Hackers are exploiting three critical bugs (rated 9.8 on the CVSS scale): CVE-2024-9234, CVE-2024-9707, and CVE-2024-11972. All of them enable remote code execution on vulnerable sites.
CVE-2024-9234 affects the GutenKit plugin, which has 40,000 active installations. The vulnerability is related to an unauthenticated REST endpoint and allows installing arbitrary plugins without any authentication. The issue affects GutenKit version 2.1.0 and earlier.
In turn, CVE-2024-9707 and CVE-2024-11972 are related to missing authorization in the themehunk-import REST endpoint of the Hunk Companion plugin, which is installed around 8,000 times. These issues also open the door to installing arbitrary plugins.
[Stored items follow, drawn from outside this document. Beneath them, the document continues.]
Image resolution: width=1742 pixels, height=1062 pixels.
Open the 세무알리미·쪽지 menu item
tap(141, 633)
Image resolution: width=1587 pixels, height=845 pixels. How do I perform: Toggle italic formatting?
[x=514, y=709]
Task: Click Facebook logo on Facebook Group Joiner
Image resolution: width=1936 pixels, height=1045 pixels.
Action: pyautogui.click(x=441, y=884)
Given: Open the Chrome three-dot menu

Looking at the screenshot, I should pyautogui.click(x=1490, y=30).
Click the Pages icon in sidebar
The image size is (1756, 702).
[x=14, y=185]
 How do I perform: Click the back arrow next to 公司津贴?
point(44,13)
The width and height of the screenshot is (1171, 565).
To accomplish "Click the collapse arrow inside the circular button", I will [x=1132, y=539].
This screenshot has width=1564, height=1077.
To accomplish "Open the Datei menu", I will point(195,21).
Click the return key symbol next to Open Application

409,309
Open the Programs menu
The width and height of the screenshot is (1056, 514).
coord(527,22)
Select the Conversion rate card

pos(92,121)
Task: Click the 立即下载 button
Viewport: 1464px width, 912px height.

The first vulnerability affects plugin version 1.8.4 and earlier, and the second — 1.8.5 and all previous releases.
It is reported that attackers are using these vulnerabilities to deploy another vulnerable plugin on sites, which then gives them the ability to execute code remotely.
Patches for all three issues have been available for almost a year: GutenKit 2.1.1 was released in October 2024, and Hunk Companion was updated to version 1.9.0 in December of the same year. However, many sites are still running vulnerable versions of the plugins, which makes them easy targets.
According to Wordfence, attackers are hosting a malicious plugin on GitHub in a ZIP archive named “up.” The archive contains obfuscated scripts for uploading, downloading, and deleting files, as well as changing permissions. One of the scripts, password-protected and disguised as a component of the All in One SEO plugin, automatically logs the attacker in as an administrator.
These tools give attackers full control: they can maintain persistence on the server, steal or upload files, execute commands, and intercept sensitive data.
If the direct path through the installed plugin doesn’t work, attackers often install another vulnerable plugin onto sites — wp-query-console — which allows code execution without authentication.
Wordfence included in its report a list of IP addresses generating large volumes of malicious requests. In addition, it is recommended to look for suspicious requests in the logs to /wp-json/gutenkit/v1/install-active-plugin and /wp-json/hc/v1/themehunk-import. It’s also worth checking the directories /up, /background-image-cropper, /ultra-seo-processor-wp, /oke and /wp-query-console for suspicious files.